GBM is the most aggressive brain tumor among adults. It is characterized by extensive vascularization, and its further growth and recurrence depend on the formation of new blood vessels. In GBM, tumor angiogenesis is a multi-step process involving the proliferation, migration and differentiation of BMECs under the stimulation of specific signals derived from the cancer cells through a wide variety of communication routes. In this review, we discuss the dynamic interaction between BMECs and tumor cells by providing evidence of how tumor cells hijack the BMECs for the formation of new vessels. Tumor cell-BMECs interplay involves multiple routes of communication, including soluble factors, such as chemokines and cytokines, direct cell-cell contact and extracellular vesicles that participate in and fuel this cooperation. We also describe how this interaction is able to modify the BMECs structure, metabolism and physiology in a way that favors tumor growth and invasiveness. Finally, we briefly reviewed the recent advances and the potential future implications of some high-throughput 3D models to better understanding the complexity of BMECs-tumor cell interaction.

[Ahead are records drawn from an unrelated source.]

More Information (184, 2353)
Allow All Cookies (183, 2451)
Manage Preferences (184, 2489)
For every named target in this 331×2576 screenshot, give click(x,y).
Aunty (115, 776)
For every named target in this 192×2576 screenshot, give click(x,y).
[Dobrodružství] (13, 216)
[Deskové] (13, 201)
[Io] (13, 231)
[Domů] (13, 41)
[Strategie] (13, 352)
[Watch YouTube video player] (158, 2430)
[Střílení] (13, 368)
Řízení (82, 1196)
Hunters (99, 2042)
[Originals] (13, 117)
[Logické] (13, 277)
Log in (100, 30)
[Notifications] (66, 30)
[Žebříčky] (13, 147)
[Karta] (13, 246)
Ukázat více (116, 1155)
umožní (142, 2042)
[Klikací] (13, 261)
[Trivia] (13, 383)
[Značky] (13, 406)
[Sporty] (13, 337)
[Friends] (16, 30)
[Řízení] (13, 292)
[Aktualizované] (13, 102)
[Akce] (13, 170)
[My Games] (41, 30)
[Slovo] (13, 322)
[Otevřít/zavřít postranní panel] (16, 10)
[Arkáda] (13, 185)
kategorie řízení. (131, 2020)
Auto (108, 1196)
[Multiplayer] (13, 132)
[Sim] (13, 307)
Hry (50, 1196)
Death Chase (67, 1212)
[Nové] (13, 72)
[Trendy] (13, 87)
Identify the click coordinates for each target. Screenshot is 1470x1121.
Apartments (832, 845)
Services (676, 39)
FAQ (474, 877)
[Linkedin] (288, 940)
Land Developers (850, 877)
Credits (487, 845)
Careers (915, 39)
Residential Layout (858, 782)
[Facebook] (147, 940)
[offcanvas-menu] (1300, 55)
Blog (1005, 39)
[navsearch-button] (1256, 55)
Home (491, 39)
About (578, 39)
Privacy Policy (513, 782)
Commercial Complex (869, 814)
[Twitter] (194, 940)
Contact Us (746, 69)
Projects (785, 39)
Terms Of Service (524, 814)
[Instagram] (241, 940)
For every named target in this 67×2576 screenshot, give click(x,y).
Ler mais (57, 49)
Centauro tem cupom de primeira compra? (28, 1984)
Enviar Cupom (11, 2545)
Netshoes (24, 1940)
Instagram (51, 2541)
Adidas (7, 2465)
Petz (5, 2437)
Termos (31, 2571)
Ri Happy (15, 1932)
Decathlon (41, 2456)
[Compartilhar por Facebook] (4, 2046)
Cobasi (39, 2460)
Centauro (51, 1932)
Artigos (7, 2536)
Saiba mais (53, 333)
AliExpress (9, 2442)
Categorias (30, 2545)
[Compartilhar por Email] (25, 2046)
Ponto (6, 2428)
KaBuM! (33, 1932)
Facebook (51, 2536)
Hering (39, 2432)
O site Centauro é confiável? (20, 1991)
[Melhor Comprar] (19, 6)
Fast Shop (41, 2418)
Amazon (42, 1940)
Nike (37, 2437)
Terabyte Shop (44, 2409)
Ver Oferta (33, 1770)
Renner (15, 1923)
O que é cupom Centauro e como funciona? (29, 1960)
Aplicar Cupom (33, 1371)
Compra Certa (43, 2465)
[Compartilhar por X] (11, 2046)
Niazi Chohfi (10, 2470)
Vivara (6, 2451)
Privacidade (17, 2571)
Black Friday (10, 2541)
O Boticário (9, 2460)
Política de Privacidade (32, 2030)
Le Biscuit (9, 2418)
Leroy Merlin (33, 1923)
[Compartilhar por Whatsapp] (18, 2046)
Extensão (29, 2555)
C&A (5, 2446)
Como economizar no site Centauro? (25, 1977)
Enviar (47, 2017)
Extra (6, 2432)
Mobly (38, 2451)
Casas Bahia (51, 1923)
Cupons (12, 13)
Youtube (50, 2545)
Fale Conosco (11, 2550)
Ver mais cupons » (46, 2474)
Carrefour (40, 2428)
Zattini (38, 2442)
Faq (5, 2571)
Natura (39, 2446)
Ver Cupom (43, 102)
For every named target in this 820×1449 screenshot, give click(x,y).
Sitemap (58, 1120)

Keywords: angiogenesis; cancer; endothelial cells; extracellular vesicles; miRNA; neovascularization; tumor vessels normalization.

Figure 1

Schematic representation of distinct phenotypic and molecular hallmarks between normal and GBM-associated BMECs. At phenotypic level, GBM-associated BMECs show flat appearance with large nuclei, abundant cytoplasm and veil-like structures (see text for more details). In general, GBM-associated BMECs also change their intrinsic properties by increasing growth factor production such as VEGF and interleukin-8 (IL-8) (blue dots) (a); GBM-associated BMECs present a lower proliferation rate than normal BMECs (b); the migratory ability is increased in GBM-associated BMECs. The increased expression of some migration factors such as α-SMA and the interaction with brain tumoral cells lead to the endothelial-to-mesenchymal transition (EndMT) process in these cells (c); moreover, GBM-associated BMECs show the typical endothelial markers such as vWF and CD105—similarly to normal BMECs— but with a different expression level of VE-cadherin and of TJs and Claudins. More interestingly, the GBM-associated BMECs present some differences in the localization of the CD31, an endothelial cell marker, which is mainly localized into the cytoplasm rather than on the surface membrane (d); molecular alterations and the acquisition of intrinsic feature (thunders) lead to the chemoresistance in the GBM-associated BMECs. GRP78 overexpression in GBM-associated BMECs has been shown to confer chemoresistance to several drugs (two-tone pill) used in GBM treatment (e).

Figure 2

GSCs and BMECs communication routes. GBM induces modifications of the physical and metabolic properties of the BBB, becoming a BTB. In the resulting BTB, BMECs become the main partners of GSCs and their communication follows dynamic and bi-directional routes. This interaction occurs by direct cell contact (gap junction) or by paracrine signaling. The secreted effector molecules are growth factors (VEGF, FGF and TGF-β) and cytokines such as IL-8. In addition, EVs, in which proteins and nuclear acids are the main cargo, are an alternative route of communication (see text for more details).

Figure 3

The tumor vessel normalization is one of the main mechanisms of action that drives the use of antiangiogenic therapies. Due to its extensive vascularization, treatment protocols of GBM, in addition to chemotherapeutic drugs, adopt antiangiogenic compounds. However, the efficacy of antiangiogenic compounds on tumor vessels normalization seems dose- and duration-dependent. At the initial stage of the treatment, abnormal tumor vessels are a hallmark of GBM. Then, in the so-called “window of tumor vessel normalization”, through the balance between the pro- and antiangiogenic agents, the process of vessel normalization occurs. Here, the tumor vessels become normal in structure and function; the coverage of blood vessel by pericytes increases and the immune cells shift towards a tumor-associated macrophages (TAM) M1-like, leading to improved vessel perfusion and reduced tissue hypoxia. Nevertheless, the process of vessel normalization is transient and hard to capture: it occurs very quickly and lasts a short time spanning.